In the entries below, find the line containing "Click the printer icon next to Imprimer" and the line containing "to the 颐高上海街炒饭榜". Copy those two lines and everything between them exactly, and only that.

Excerpted data ->
--------
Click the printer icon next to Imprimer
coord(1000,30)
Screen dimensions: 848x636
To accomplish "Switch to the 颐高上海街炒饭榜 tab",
--------
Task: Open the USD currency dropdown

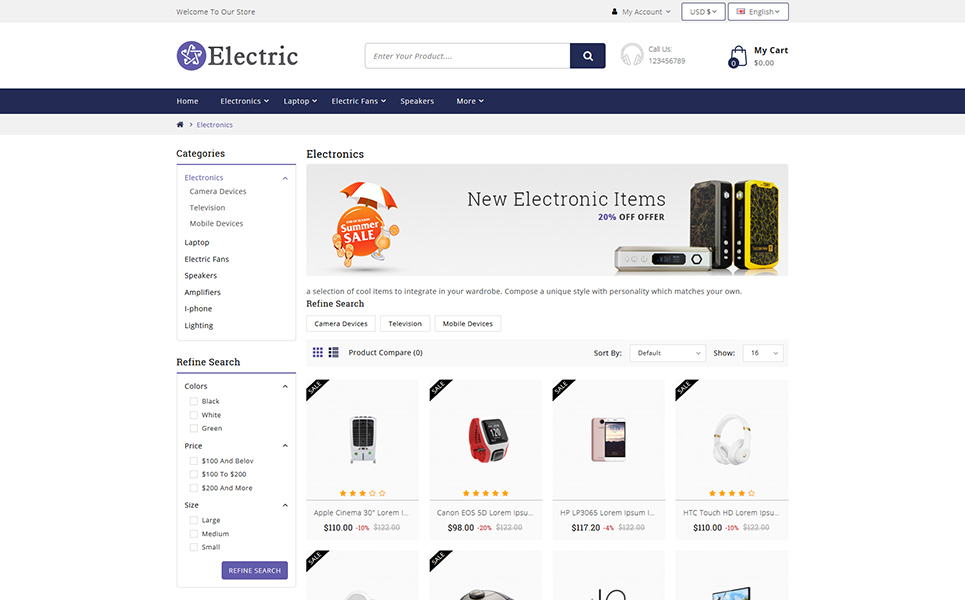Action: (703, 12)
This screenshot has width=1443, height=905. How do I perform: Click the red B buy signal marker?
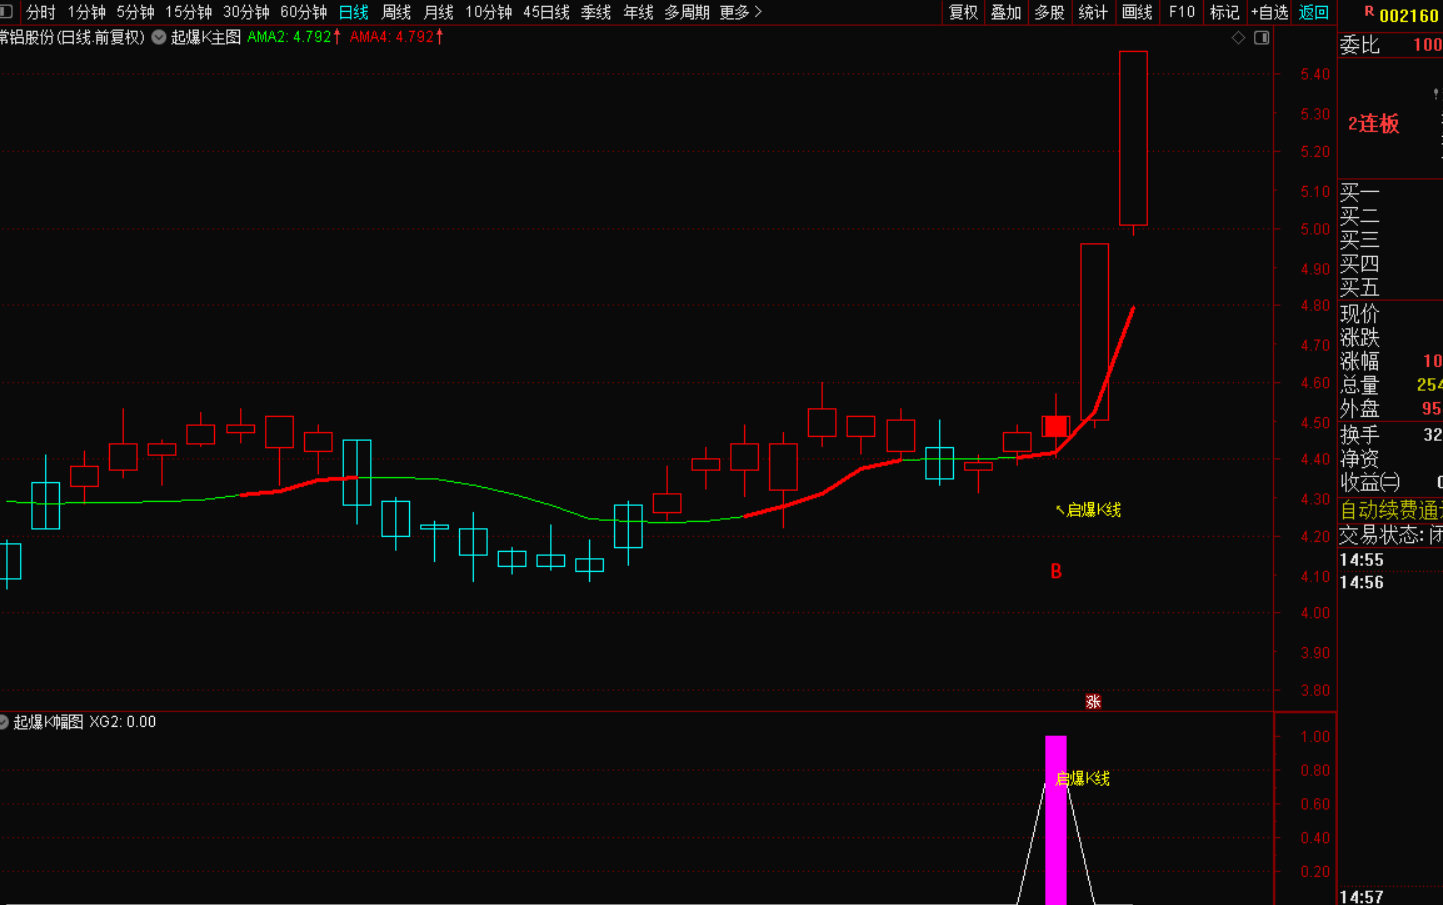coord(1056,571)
--------
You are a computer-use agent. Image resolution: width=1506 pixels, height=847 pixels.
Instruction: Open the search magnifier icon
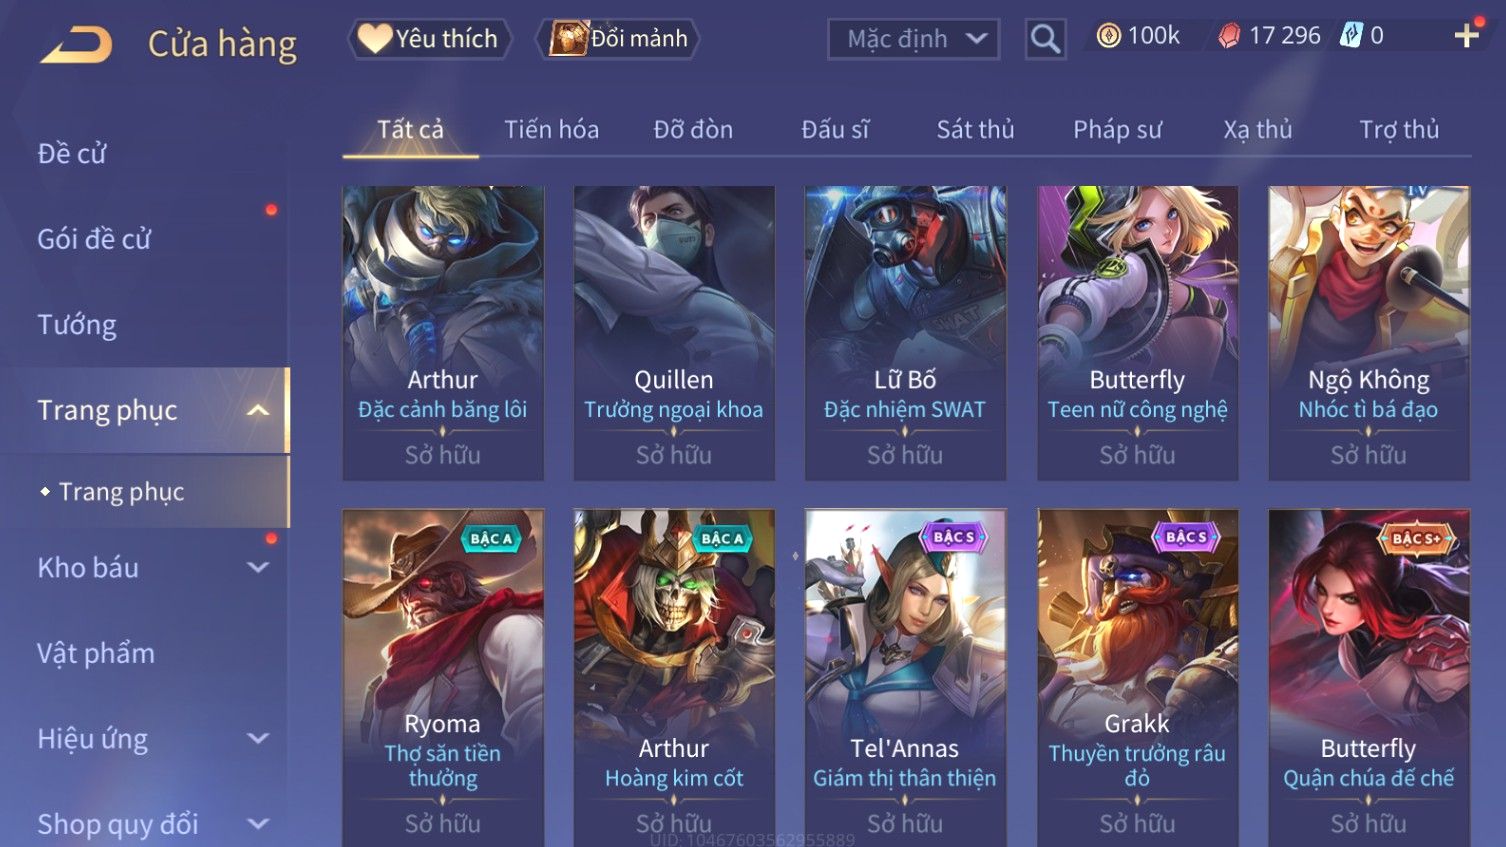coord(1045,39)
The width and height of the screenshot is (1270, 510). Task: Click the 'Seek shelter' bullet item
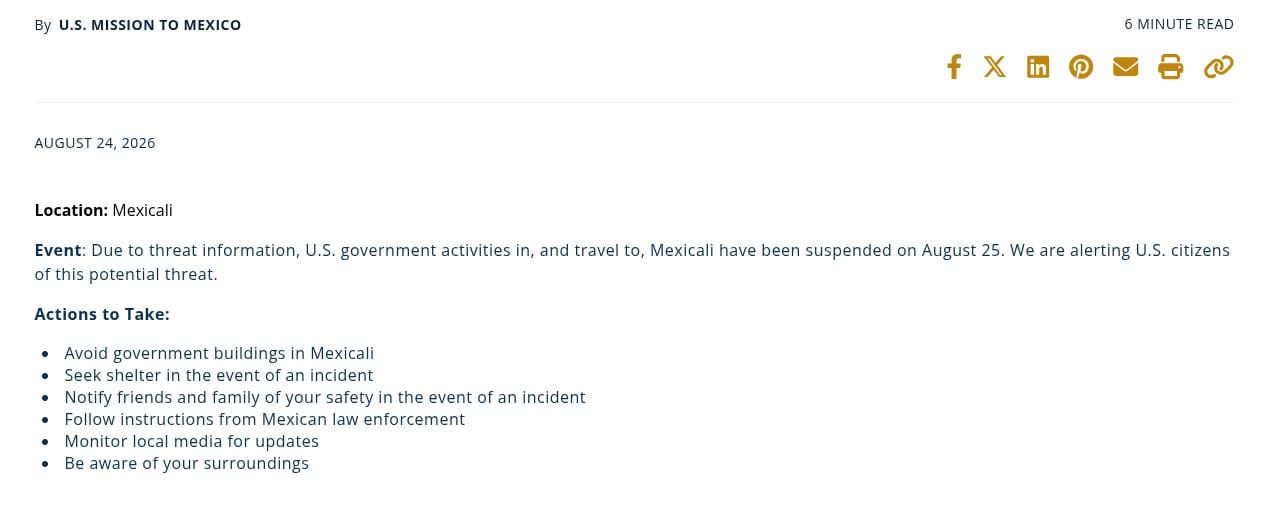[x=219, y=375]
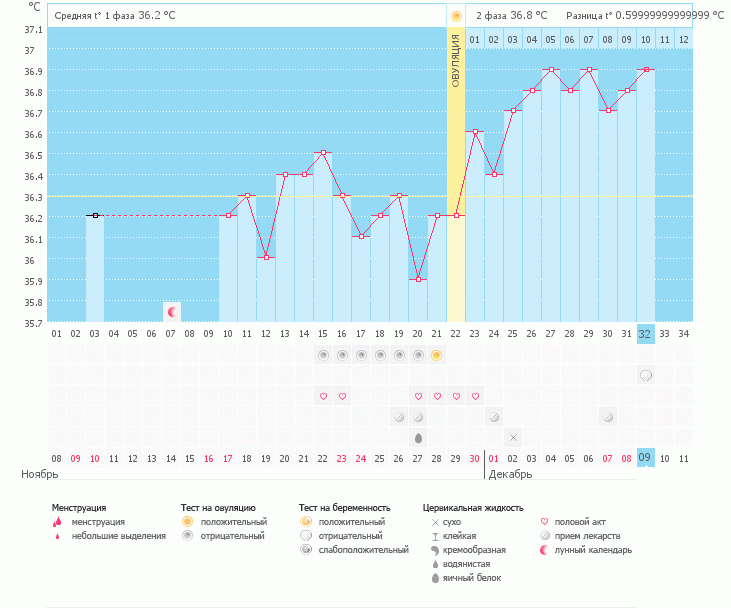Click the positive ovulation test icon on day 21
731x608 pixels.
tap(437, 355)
--------
Exercise response ->
Click the printer icon next to Imprimer
coord(1000,30)
Screen dimensions: 848x636
To accomplish "Switch to the 颐高上海街炒饭榜 tab",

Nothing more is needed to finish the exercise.